*** RECORDS SHOWN ***

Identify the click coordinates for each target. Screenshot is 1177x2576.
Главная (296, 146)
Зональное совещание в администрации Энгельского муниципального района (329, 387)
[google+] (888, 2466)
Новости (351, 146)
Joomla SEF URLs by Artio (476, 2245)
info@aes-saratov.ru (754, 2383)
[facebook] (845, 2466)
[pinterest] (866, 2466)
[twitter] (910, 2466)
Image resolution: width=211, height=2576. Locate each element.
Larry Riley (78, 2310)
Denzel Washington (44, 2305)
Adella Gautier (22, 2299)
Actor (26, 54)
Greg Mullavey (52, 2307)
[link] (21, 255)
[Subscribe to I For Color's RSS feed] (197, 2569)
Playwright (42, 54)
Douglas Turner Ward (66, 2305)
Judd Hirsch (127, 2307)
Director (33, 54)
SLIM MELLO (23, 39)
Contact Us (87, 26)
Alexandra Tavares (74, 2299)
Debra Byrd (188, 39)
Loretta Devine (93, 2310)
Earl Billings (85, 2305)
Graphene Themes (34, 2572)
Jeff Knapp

***

Whenever a line in the material above holds the string "each", copy that line in full.

### WRITTEN REPLY
Identify the click coordinates for each target. Screenshot is 1177x2576.
Image resolution: width=211, height=2576. Locate each element.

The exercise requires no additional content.